The great fall of China: Growth fears send stocks, oil tumbling
Global stocks and commodity prices plunged the most in years as the weak Chinese sharemarket fell another 8.5% and triggered an international selloff.
In overnight developments:
- Wall Street dropped more than 1000 points before clawing back nearly half the losses
- Stocks in Asia and Europe fell the most in five years
- Oil prices dropped to their lowest in six years
Blue chip stocks on Wall Street fell 3.6% as the Dow Jones Industrial Average had its biggest ever one-day point decline on an intraday basis.
Within minutes of trading, the Dow plummeted 1089 points as markets in Asia and Europe reacted to Black Monday’s 8.5% drop in the Shanghai Composite Index.

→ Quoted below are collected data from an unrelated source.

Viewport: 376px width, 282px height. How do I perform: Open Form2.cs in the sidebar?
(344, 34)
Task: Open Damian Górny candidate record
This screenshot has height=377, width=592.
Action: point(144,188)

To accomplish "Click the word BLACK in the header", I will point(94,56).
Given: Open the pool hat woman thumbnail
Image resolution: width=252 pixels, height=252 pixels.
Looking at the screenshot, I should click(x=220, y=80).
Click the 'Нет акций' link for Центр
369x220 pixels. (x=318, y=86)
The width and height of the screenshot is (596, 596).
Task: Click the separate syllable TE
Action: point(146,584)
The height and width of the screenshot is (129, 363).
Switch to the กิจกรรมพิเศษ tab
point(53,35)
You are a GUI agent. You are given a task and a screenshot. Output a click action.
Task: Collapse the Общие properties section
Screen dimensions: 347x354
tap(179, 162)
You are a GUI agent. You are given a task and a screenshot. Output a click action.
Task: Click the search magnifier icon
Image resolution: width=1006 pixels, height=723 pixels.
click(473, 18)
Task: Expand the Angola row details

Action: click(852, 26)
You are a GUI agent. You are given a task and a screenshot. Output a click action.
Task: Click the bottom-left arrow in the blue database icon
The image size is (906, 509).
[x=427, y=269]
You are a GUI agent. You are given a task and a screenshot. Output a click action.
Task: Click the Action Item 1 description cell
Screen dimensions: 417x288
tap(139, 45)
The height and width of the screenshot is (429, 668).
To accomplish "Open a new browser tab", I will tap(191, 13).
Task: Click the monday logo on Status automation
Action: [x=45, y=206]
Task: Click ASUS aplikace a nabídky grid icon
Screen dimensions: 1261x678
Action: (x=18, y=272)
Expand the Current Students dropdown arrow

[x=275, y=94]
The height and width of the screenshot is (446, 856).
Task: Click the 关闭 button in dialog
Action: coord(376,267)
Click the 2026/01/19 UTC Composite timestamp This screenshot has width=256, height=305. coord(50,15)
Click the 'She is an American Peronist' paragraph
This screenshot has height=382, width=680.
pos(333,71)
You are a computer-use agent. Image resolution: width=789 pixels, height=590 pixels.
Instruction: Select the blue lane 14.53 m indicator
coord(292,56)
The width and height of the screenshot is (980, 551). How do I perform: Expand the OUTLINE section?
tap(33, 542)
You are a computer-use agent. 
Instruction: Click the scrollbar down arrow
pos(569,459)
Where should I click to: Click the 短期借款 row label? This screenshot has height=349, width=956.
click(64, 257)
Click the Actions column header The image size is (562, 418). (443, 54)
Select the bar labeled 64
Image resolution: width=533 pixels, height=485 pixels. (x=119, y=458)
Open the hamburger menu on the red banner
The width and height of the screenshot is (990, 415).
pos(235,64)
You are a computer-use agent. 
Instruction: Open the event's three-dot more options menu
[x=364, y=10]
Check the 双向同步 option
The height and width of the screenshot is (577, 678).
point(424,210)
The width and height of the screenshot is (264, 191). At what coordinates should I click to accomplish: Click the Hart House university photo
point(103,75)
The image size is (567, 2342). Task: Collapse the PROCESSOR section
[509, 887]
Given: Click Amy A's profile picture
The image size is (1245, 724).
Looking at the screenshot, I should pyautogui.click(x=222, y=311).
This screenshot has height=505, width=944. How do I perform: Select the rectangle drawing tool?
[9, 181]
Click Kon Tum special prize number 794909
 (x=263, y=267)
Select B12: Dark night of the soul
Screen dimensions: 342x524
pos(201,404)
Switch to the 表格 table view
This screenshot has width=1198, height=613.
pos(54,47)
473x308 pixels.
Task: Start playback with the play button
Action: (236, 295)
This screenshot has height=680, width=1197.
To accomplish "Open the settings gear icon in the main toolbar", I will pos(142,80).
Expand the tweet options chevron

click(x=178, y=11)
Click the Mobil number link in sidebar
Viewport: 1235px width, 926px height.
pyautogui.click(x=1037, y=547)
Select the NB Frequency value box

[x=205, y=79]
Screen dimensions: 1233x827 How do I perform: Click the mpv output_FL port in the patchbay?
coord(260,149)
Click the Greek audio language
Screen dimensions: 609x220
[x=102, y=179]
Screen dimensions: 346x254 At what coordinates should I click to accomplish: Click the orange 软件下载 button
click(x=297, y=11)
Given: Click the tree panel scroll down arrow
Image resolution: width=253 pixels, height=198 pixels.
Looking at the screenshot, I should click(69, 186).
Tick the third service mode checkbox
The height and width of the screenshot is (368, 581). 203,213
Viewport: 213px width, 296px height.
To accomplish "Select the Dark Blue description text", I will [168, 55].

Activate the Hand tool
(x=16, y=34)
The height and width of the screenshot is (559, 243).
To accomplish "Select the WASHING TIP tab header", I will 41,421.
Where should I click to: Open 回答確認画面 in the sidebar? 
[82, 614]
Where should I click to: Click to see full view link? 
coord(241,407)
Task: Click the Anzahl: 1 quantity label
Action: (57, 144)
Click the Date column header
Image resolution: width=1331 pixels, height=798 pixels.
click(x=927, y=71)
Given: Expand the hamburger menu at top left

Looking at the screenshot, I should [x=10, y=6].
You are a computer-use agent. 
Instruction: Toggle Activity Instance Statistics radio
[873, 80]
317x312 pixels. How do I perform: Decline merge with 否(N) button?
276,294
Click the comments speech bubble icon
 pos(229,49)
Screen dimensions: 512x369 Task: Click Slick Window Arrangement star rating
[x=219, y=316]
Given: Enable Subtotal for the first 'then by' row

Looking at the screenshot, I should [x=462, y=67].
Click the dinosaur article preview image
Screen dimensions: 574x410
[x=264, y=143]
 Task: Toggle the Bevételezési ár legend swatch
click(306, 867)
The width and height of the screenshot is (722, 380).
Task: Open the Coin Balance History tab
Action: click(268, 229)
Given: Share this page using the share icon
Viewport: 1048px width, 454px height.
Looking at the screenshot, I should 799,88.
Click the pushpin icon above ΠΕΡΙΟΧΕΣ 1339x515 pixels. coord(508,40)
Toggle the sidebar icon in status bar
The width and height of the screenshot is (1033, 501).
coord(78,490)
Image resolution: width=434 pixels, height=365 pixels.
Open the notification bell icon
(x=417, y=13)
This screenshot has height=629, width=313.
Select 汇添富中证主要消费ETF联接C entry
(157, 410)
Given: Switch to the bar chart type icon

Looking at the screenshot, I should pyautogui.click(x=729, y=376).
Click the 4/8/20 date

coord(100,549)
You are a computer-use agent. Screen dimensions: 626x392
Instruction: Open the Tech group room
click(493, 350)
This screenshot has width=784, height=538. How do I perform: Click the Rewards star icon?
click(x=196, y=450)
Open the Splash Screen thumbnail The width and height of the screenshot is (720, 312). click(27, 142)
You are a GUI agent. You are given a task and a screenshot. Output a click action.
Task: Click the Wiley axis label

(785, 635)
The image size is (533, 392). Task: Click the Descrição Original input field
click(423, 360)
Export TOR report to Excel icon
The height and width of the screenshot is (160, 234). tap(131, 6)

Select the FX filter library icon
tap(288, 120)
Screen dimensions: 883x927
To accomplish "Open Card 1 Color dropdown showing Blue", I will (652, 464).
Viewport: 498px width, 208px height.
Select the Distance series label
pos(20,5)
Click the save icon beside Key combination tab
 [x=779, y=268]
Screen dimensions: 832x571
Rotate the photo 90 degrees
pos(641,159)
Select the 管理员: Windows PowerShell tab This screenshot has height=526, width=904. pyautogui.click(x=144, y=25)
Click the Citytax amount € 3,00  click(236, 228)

At the close, the Dow’s loss was pared to 588.47 points at 15,871.28. The S&P 500 was down 77.68 points or 3.9% to 1893.21, while the Nasdaq Composite Index was down 179.79 points or 3.8% at 4526.25.
The Dow entered a correction on Friday, falling 10% from its recent peak, following its worst week since 2011.
Asia, Europe stocks tumble
The Shanghai Composite’s fall of 8.5% wiped out all gains this year and dragged down all markets in Asia. Stock indexes from Japan to Australia slid more than 4%.
In other markets, stocks fell 5% in Toronto, while other serious falls occurred in oil-dependent Saudi Arabia, Mexico and Brazil.
Shanghai’s loss was its biggest percentage decline since February 2007, leaving the market down 0.8% for the year and down 38% from its mid-June peak.
The Stoxx Europe 600 closed 5.3% lower, the biggest one-day decline since December 2008. The index is now sightly lower so far in 2015.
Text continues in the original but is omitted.